Specifically, we generated eight million candidate streamlines using CSD-based probabilistic tractography implemented in MRtrix3 (iFOD2; [58]) using four angle thresholds (5.7, 11.5, 23.1, and 47.2 deg; two million candidate streamlines per angle threshold). We set the minimum streamline length at 4 mm and the maximum at 250 mm. The default parameters of MRTrix3 CSD-based probabilistic tractography were used except for the maximum streamline length (250 mm). The seed voxels for tracking were randomly chosen from the grey-white matter interface region [59]. Finally, LiFE; [41, 57]) was applied to filter streamlines. This process removed streamlines that did not contribute to predicting diffusion signals and therefore yielded the optimal set of streamlines (optimised streamlines). In subsequent analyses, we considered only the optimised streamlines. Technical details of the ensemble tractography method are described in previous works [26, 44, 60].

5. Identification of white matter tracts adjacent to CSv

In order to identify white matter tracts near CSv, we first selected a subset of streamlines near CSv from whole-brain streamlines optimised with LiFE. We selected streamlines that have an endpoint falling within a threshold distance (3 mm) from CSv voxels identified using the fMRI localiser. Fig 4 shows CSv streamlines in a representative subject.

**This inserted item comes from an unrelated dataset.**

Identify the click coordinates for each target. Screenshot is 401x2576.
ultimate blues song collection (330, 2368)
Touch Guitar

We then examined how CSv streamlines run into major white matter tracts. We selected seven candidate major white matter tracts (SLF I, II, III, the cingulum, the callosal fibres, the arcuate fasciculus, and the corticospinal tract), whose proximity to CSv suggests that they could be associated with CSv, by comparing the coordinates of CSv and the positions of major white matter tracts described in the established atlases of the white matter [31, 33]. We used the waypoint ROI approach to segment subsets of CSv streamlines belonging to the major white matter tracts (Fig 2), following the criteria as in previous work [35, 37, 40, 61]. Five of these tracts were manually segmented, due to difficulty in delineating neighbouring tracts using automated methods. Manual segmentation of the white matter tracts also ensured consistency with previously established protocols based on anatomical information [35, 37, 61]. The detailed procedure is described below.

Fig 2. Manually delineated waypoint ROIs used to identify five of the major white matter tracts analysed in this study, superimposed on a coronal section of the T1-weighted image of one representative subject (S1).

The coloured areas depict ROIs for the five tracts (cyan, SLF I; blue, SLF II; purple, SLF III; green, cingulum; yellow, callosal fibres). AC: anterior commissure, cgs: cingulate sulcus, sfs: superior frontal sulcus, iprs: inferior precentral sulcus, lf: lateral fissure, SLF: superior longitudinal fasciculus.

1. Superior Longitudinal Fasciculus (SLF) I, II, and III.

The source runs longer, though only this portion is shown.